Hailing from Chicago, Disappears strike a mutually agreeable but ill-trusting accord between US and UK post-punk noise tapestries. The corner stones are obviously laid with a mutual love of The Velvet Underground, PiL , Spacemen 3 and Sonic Youth (indeed, Sonic Youth’s drummer Steve Shelley has been recently augmenting their live line-up) but Disappears manage to interweave these influences through their layers so that they’re more of a nod to, rather than a full embrace of them. There are echoes of Lydon in singer Brian Case’s angry yap-and-rap delivery, and flirtations with Jah Wobble’s elastic basslines. But the music answers back with a growl from the weird, fucked up garages of Alternative America. You can never quite throw your net over Disappears. They change their shape and form too swiftly to be effectively pinned down.

Opener ‘Superstition’ is a swift, gratifying blast of kinetic energy, a musical knee-trembler in the alleyway. Case’s best Lydon impersonation is on full display on a study in understated threat that comprises ‘Not Romantic’. It is here that the album’s only major flaw becomes apparent. There is so much dirt and reverb swamping the record that it becomes difficult to appreciate its inner workings.
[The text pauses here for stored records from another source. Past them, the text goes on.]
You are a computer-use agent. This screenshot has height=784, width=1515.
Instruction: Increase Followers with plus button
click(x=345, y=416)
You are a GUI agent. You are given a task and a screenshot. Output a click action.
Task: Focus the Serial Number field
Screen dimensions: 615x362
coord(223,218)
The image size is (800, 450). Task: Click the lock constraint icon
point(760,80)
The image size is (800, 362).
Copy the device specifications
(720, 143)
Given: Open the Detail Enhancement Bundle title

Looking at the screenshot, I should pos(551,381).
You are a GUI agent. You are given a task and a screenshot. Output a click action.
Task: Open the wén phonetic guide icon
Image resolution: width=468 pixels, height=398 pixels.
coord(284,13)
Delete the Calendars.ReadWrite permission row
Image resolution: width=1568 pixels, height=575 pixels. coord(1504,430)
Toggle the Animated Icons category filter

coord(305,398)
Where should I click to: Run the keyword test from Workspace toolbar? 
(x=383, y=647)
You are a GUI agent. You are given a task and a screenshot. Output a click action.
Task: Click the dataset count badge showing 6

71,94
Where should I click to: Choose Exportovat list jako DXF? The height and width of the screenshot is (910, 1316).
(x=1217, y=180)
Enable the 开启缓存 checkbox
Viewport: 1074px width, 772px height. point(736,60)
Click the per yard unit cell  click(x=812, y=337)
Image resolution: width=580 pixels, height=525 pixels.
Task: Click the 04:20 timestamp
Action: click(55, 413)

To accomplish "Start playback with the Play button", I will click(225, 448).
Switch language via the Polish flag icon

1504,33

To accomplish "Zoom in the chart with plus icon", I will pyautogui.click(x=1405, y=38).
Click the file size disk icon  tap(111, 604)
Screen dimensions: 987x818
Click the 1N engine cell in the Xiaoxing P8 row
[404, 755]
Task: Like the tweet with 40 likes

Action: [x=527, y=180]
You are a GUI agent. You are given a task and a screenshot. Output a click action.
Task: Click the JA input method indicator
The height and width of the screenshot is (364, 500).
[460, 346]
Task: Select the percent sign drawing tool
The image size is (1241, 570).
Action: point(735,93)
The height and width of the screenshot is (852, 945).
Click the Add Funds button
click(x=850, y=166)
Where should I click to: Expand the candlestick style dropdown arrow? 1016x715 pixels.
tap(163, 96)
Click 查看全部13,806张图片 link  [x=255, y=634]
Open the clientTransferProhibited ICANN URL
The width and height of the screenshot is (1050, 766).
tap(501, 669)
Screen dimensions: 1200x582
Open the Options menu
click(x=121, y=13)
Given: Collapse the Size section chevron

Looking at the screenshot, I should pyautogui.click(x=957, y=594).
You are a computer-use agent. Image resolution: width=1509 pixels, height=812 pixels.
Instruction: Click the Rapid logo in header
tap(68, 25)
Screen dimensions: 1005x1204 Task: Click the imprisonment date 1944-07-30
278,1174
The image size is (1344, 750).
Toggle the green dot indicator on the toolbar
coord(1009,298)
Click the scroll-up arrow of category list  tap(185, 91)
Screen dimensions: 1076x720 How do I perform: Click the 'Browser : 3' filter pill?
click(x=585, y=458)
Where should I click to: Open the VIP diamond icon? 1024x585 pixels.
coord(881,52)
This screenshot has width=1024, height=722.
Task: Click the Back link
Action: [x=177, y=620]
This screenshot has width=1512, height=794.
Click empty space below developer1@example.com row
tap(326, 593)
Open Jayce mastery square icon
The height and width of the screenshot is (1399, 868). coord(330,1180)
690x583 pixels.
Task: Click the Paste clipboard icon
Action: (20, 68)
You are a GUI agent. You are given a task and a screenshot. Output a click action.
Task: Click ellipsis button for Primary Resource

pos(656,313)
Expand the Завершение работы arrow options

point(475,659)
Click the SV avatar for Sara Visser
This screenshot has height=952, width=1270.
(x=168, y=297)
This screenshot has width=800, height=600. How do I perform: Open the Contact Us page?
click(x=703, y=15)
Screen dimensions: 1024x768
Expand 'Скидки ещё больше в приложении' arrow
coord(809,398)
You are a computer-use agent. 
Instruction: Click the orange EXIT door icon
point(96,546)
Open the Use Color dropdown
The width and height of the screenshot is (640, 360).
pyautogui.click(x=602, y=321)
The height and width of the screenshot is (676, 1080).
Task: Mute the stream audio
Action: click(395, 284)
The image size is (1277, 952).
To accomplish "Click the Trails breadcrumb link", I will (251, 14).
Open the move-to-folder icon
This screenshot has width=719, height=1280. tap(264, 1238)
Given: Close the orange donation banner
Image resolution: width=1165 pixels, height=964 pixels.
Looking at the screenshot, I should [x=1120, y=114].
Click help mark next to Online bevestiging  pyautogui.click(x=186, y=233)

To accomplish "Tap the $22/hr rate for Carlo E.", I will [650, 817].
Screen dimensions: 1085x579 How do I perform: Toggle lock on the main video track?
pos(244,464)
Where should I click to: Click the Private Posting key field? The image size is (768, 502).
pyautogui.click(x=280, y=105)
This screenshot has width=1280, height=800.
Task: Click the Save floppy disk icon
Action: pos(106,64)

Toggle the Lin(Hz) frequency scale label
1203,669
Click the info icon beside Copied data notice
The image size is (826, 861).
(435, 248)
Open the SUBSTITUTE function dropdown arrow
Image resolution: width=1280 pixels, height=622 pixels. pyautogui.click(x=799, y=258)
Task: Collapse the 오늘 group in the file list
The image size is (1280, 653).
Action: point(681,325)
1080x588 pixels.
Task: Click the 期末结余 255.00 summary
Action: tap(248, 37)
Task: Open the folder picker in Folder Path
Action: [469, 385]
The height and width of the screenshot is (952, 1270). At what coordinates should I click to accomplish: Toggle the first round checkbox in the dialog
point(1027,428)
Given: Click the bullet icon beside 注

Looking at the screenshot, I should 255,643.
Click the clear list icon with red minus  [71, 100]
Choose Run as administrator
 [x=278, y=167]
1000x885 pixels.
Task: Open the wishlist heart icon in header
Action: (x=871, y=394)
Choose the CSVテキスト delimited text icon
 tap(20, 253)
At times, it feels like you are listening through a blackout curtain; you can appreciate the talent on display but somehow, you feel you are missing out on the full promise.

‘Halo’ however, is magnificent. Again, the bass takes the lead, carving a pulsing, insistent trajectory above clashing drum patterns while Case rants and raves over the top, the track unfurling as wonderful waves of distorted guitar wash over you. Brilliantly simple and wonderfully executed, it’s arguably the album’s defining moment. The following duo of ‘Guider’ and ‘New Fast’ are in a similar vein: heavily distorted and bass-driven explorations of noise-pop and post-punk with vocals seemingly bubbling up from the depths. They don’t resound as powerfully as the album’s earlier tracks but remain brief and beguiling enough to entertain, though the heavy distortion and reverb again takes a significant percentage of impact away from the songs. And then there is the aforementioned dance-inflected menace of ‘Revisited’: rising out of the smoke and slowly overwhelming you. If anything, you wish that they’d push further into the darkness and do something completely mental to make your jaw drop rather than simply open (the last five minutes don’t really progress anywhere). Nevertheless, it’s difficult not to be impressed with the scale of their ambition.

Guider is an intriguing, viscerally stirring study in contemporary post-punk that holds attention like a fox in a headlight beam. It is odd therefore, to say that the record’s only major flaw is that in maintaining a lo-fi cloud of murk and mystery around the recordings, the true luminosity of their creation never shines through as gloriously as it otherwise might. Yes; I know that there’s a certain DIY ethic involved in this genre (the press release proudly claims that they 'recorded over the same reels of tape that they used for their first album') and I’m not sure if Disappears would ever want to be a mainstream act but it’s unquestionable that their music has the potential to reach out well beyond their current admirers. Their fanbase will probably vehemently disagree with me and that’s fine, but a little spit and polish on the mixing console could bring this band to the ears of many people longing for a welcome and delightful punch to the musical solar plexus. They haven’t quite managed to equal their heroes yet, but judging from the wilful ambition and focus shown here, it might not be too long before they begin to paint their masterpiece.